The provided text is a 510(k) summary for the MED-EL Elektromedizinische Geraete GmbH's BONEBRIDGE System components (SAMBA 2 BB, SYMFIT 8.0, SAMBA 2 GO, SAMBA 2 Remote). This document focuses on demonstrating substantial equivalence to a predicate device rather than providing a detailed study proving acceptance criteria for a novel device or AI.

Therefore, much of the requested information, such as sample sizes for test sets, data provenance, number of experts for ground truth, adjudication methods, MRMC studies, standalone algorithm performance, and training set details, is not applicable or not present in this type of regulatory submission.

The document primarily describes comparative bench testing against a predicate device.

Here's the information that can be extracted from the provided text based on your request:

1. A table of acceptance criteria and the reported device performance

The document does not explicitly state quantitative acceptance criteria or specific numerical performance metrics in the format of a table you've requested. Instead, it relies on demonstrating that the new devices perform "as intended" and are "at least as safe and effective" as the predicate devices, based on various bench tests.

2. Sample size used for the test set and the data provenance (e.g. country of origin of the data, retrospective or prospective)

The document mentions "bench testing" and "non-clinical performance testing." This usually implies testing on physical devices or software in a laboratory setting, not patient data. Therefore, concepts like sample size of a patient test set, data provenance (country, retrospective/prospective), etc., are not explicitly provided or relevant in the context of this 510(k) summary, which focuses on device modifications and substantial equivalence via engineering and verification testing.

3. Number of experts used to establish the ground truth for the test set and the qualifications of those experts (e.g. radiologist with 10 years of experience)

Not applicable. Ground truth typically refers to clinical data interpreted by experts. This document describes bench testing of hardware and software components.

4. Adjudication method (e.g. 2+1, 3+1, none) for the test set

Not applicable. Adjudication methods are for human interpretation of clinical data sets.

5. If a multi reader multi case (MRMC) comparative effectiveness study was done, If so, what was the effect size of how much human readers improve with AI vs without AI assistance

Not applicable. This is not an AI-assisted diagnostic device, and no MRMC study is mentioned. The device is a hearing aid system.

6. If a standalone (i.e. algorithm only without human-in-the-loop performance) was done

This refers to software performance, specifically for SYMFIT 8.0, SAMBA 2 GO, and SAMBA 2 Remote. The document states "Software testing according to software's defined Level of Concern" was conducted. This implies standalone testing of the software components. However, specific performance metrics for the software in a "standalone" fashion are not provided, beyond confirming it meets specifications and does not affect safety or effectiveness compared to the predicate.

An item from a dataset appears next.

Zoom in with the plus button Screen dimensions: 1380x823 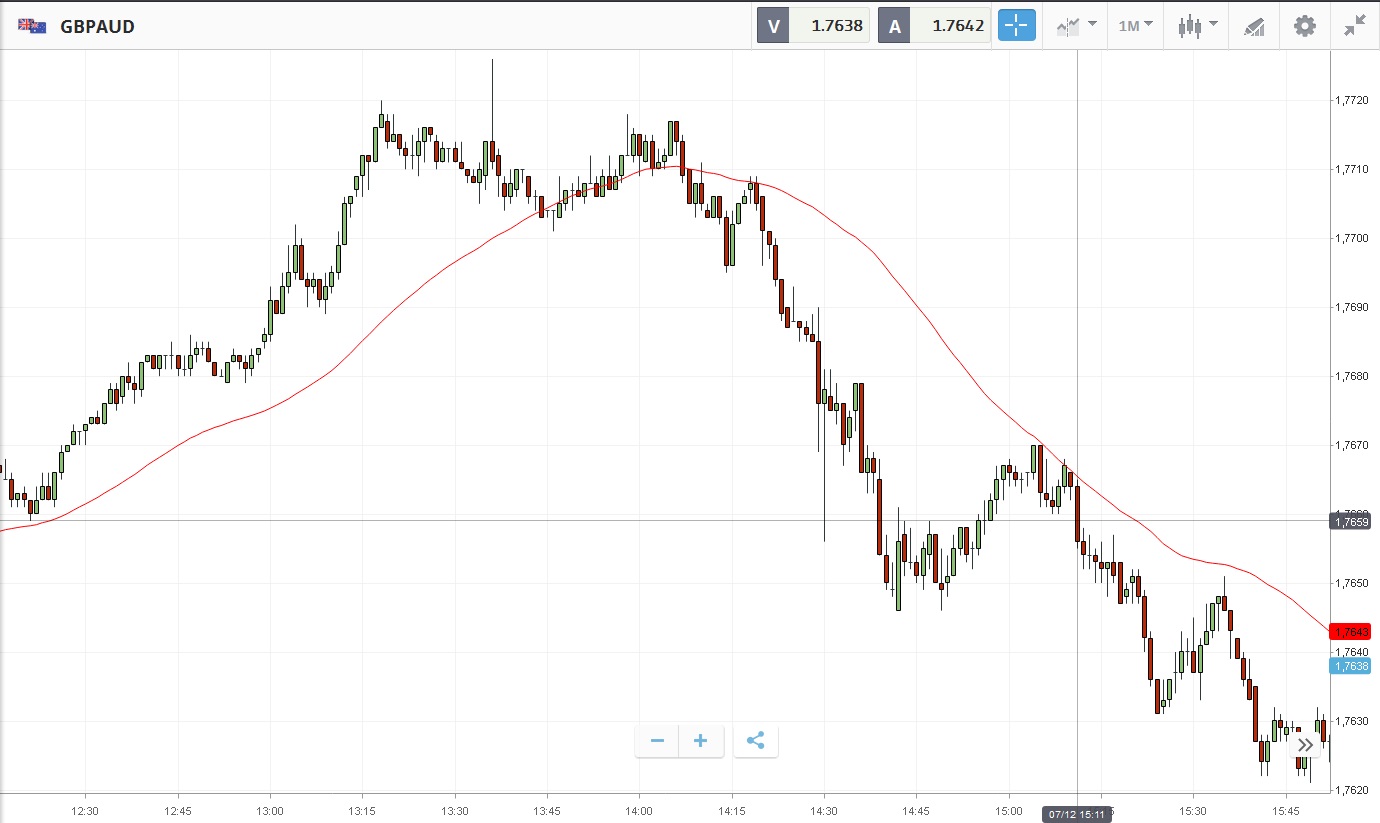tap(701, 741)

7. The type of ground truth used (expert concensus, pathology, outcomes data, etc)

For the "bench testing," the "ground truth" would be established engineering specifications, industry standards, and the performance of the predicate device. This is not expert consensus, pathology, or outcomes data.

8. The sample size for the training set

Not applicable. This device is not an AI/Machine Learning device that requires a training set in the typical sense.

9. How the ground truth for the training set was established

Not applicable.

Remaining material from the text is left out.